AIM OF THE EXERCISE »
Copy all lines below that use the word "computer".

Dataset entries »
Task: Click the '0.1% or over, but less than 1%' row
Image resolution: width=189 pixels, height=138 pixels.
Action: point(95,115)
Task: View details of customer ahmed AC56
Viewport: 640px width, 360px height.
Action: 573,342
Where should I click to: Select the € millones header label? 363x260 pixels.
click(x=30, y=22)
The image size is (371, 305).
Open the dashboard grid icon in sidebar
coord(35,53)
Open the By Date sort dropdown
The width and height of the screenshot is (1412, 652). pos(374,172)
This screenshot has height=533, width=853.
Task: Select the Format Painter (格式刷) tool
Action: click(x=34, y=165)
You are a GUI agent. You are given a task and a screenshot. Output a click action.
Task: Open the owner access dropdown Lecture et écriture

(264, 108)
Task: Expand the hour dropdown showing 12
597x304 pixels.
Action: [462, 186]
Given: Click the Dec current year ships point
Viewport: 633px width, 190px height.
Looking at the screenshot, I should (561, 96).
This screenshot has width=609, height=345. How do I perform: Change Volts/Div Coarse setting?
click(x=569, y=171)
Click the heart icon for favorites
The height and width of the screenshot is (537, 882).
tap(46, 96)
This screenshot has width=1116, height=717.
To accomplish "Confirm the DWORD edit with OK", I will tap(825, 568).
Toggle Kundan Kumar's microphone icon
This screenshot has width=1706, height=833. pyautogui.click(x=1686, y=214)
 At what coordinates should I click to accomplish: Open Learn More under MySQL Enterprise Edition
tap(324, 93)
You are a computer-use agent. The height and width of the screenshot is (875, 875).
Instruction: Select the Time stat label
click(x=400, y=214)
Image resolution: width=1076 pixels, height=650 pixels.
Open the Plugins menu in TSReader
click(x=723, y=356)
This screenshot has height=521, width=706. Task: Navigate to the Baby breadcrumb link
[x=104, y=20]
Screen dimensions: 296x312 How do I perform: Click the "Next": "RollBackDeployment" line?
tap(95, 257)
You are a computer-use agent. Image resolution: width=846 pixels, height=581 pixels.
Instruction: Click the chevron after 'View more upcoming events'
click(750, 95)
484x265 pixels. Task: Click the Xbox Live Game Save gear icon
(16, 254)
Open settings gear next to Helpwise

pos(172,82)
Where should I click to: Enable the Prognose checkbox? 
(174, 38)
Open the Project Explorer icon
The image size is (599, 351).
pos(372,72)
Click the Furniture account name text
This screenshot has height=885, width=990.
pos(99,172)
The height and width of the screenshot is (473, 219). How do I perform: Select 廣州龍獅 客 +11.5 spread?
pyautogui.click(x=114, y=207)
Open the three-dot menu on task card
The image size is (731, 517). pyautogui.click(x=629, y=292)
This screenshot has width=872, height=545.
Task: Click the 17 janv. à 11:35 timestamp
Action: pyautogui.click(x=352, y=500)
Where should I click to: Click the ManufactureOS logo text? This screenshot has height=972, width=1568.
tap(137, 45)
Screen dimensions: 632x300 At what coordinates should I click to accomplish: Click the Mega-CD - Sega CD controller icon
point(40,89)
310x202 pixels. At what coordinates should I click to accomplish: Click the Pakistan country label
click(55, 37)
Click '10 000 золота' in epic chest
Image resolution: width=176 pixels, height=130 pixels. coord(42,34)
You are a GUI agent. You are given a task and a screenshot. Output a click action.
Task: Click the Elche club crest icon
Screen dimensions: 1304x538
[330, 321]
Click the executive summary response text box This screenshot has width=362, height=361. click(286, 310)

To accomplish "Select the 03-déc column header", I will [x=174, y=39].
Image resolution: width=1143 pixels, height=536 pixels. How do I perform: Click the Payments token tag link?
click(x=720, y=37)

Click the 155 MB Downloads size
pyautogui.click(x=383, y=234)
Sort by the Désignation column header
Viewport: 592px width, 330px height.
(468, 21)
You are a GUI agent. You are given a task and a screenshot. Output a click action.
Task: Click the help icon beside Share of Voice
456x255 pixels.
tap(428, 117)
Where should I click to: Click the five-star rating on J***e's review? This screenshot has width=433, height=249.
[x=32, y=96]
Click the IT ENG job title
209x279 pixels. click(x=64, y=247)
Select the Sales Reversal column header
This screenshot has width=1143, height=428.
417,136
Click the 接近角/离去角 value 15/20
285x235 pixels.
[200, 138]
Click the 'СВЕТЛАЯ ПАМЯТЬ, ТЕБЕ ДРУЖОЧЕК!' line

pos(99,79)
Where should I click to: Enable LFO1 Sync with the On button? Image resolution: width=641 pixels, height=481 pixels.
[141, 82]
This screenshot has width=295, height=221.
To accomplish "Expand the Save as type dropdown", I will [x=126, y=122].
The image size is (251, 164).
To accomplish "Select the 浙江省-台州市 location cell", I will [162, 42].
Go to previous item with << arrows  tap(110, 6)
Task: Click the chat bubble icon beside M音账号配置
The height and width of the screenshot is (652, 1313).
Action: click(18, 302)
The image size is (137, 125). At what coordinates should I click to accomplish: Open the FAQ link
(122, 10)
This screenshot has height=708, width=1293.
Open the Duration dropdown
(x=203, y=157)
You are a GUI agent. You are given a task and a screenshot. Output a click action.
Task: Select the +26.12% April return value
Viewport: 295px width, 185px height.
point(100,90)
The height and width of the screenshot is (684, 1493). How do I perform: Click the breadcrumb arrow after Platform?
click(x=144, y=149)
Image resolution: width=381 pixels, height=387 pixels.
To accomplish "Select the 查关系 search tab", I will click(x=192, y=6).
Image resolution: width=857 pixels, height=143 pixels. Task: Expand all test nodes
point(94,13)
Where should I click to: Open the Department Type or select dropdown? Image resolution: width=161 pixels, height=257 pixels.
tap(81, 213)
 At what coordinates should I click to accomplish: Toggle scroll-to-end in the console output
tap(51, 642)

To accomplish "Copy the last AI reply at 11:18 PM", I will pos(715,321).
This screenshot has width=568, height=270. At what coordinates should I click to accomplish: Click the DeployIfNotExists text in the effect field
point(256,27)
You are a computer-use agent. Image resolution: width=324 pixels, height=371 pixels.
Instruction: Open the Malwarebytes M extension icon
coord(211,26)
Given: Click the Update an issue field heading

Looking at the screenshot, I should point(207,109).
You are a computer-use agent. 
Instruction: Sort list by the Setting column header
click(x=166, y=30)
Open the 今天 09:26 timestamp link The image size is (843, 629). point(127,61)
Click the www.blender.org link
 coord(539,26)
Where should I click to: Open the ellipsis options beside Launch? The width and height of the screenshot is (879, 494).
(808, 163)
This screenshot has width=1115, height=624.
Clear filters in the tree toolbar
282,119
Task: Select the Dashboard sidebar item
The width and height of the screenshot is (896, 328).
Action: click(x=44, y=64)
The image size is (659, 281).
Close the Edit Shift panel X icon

SOLUTION TO THIS PROBLEM »
You are a computer-use agent. The height and width of the screenshot is (875, 875).
You are a computer-use agent. Image resolution: width=846 pixels, height=581 pixels.
You are a computer-use agent. Image resolution: width=324 pixels, height=371 pixels.
You are a computer-use agent. 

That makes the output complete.